Background

This page provides a theoretical overview of cluster validity indices and what this project aims to accomplish.

Problem Statement

Consider the following: say that you have an unlabeled dataset filled with vectors of features but no predefined "bins" that you could organize these sampels into. The desired end result is both a statement of how many bins of samples you have and a vector of labels corresponding to each sample prescribing which bin that sample belongs to. Both of these statements are generally equivalent beyond some edge cases, but it is worth noting the distinction.

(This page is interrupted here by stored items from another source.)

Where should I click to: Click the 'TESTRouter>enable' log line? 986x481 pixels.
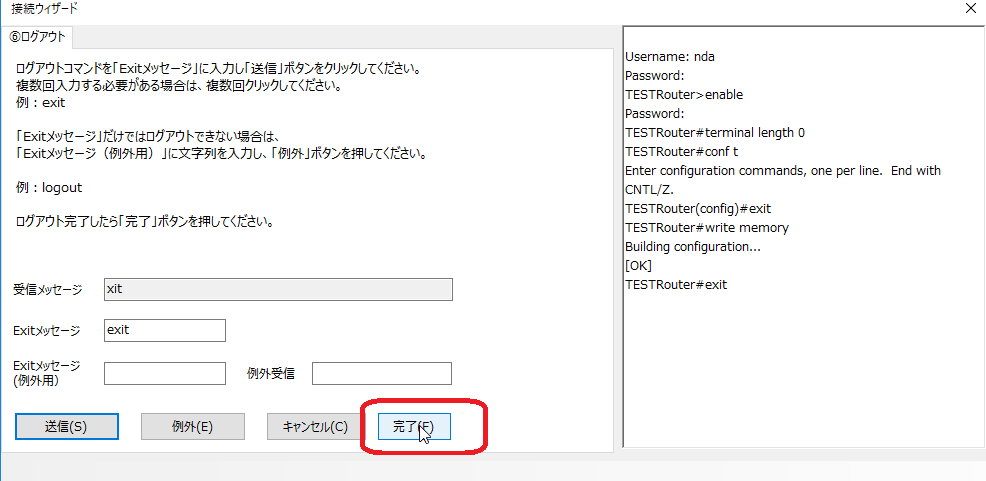pos(684,95)
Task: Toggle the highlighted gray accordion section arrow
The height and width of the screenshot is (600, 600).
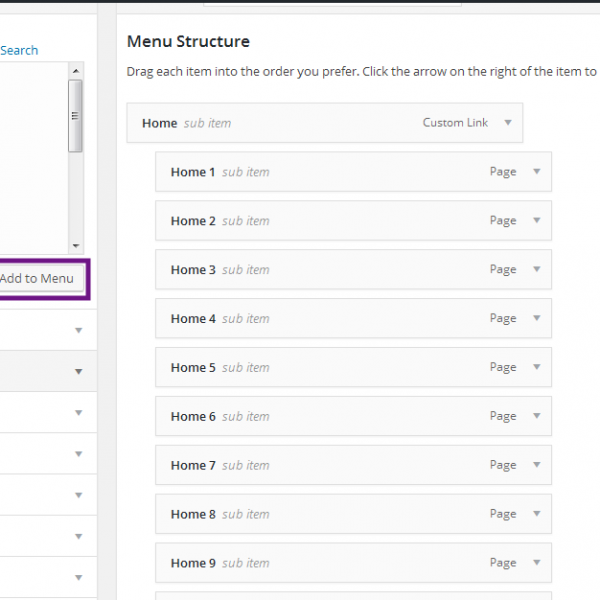Action: (x=78, y=372)
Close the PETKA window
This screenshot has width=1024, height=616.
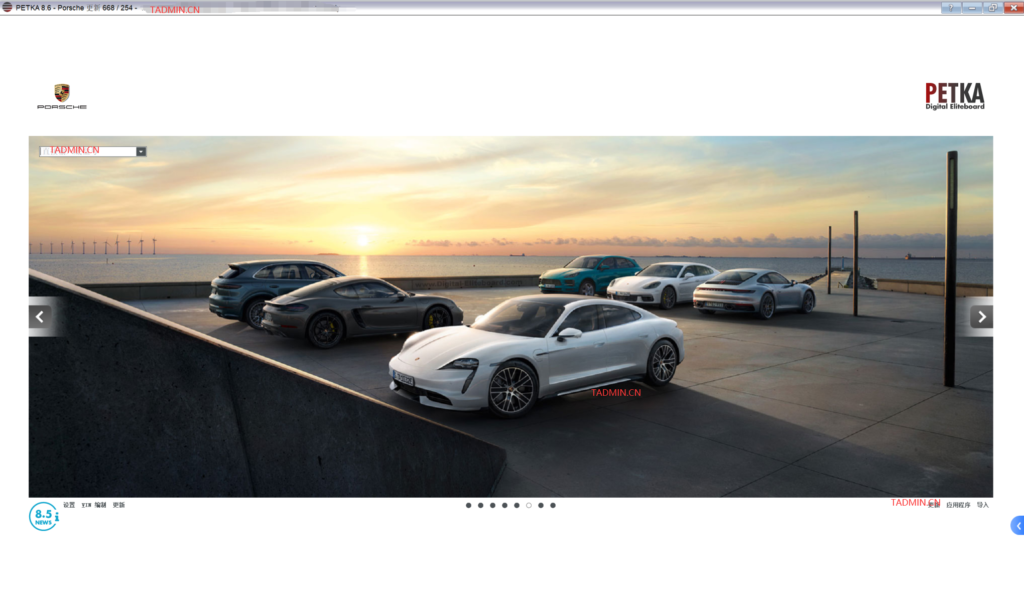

In this case, the realms of machine learning and statistics have the answer for you: clustering! So you do your research, select a suitable clustering algorithm for your dataset, program the algorithm, and retrieve a set of labels/bins for your dataset. What you've done is no small feat, built as it is upon the shoulders of giants. However, here comes the rub: how do you know how good your resulting bins are? Do these categories accurately reflect some underlying structure to the data, or are they no better than choosing random labels for each sample?

Your first test may be to use another clustering algorithm, and then another. It is wise to check your answer against multiple other clustering algorithms because you don't want to put all of your eggs in one basket; though all clustering algorithms have different formulations that might give different results, they should all converge to the same sort of answer if the answer is correct in any way, shouldn't they? Sometimes they do, but usually they don't; different ways of binning things together result in different biases of structure.

If the algorithms all give different answers, then which one is correct? If they're all different, can any one of them even be considered correct in the first place? The answer, sadly, is no. By definition, we cannot know if our answer is correct if we do not have the "true" labels for the data, if they even exist in the first place.

Since we can't create a true performance metric to compare how our clustering algorithms do on our dataset, we must find a way to create metrics that somehow give us a number based upon the structural behavior of the clustering algorithm. Enter cluster validity indices.

What are Cluster Validity Indices?

Cluster Validity Indices (CVIs) are designed to tackle the problem of creating a metric of performance for unsupervised algorithms where the true answer is unknown. Clustering is a ubiquitous unsupervised learning paradigm, so the terminology and development of CVIs principally target clustering algorithms.

Because the clustering problem statement means that we do not have true labels to measure how well or poorly these algorithms perform, the most that we can do is to create a metric of the validity of the solution. This typically translates to how much an algorithm over- or under-partitions the data (i.e., how eager or reticent it is to create new categories), but some CVIs take other aspects of the structure of the solution into account, such as compactness (i.e., the density of the prescribed cluster regions) and connectedness (i.e., a measure of how much disparate points in a cluster can be said to still belong to the same category).

In general, CVIs take a set of samples and the labels prescribed to them by a clustering algorithm, and they return a criterion value that is generally a positive real number. This criterion value often does not have an upper bound, varies greatly in behavior between CVIs, and changes as new samples are labeled and the CVI is reprocessed. In fact, it is often the trendlines of these values that provide the most information about the clustering process rather than the values themselves.

CVIs are originally derived to work on batches of samples and labels. However, there exist incremental variants that are proven to be mathematically equivalent to their batch counterparts. These incremental CVIs (ICVIs) mitigate the computational overhead of computing these metrics online, such as in a streaming clustering scenarios.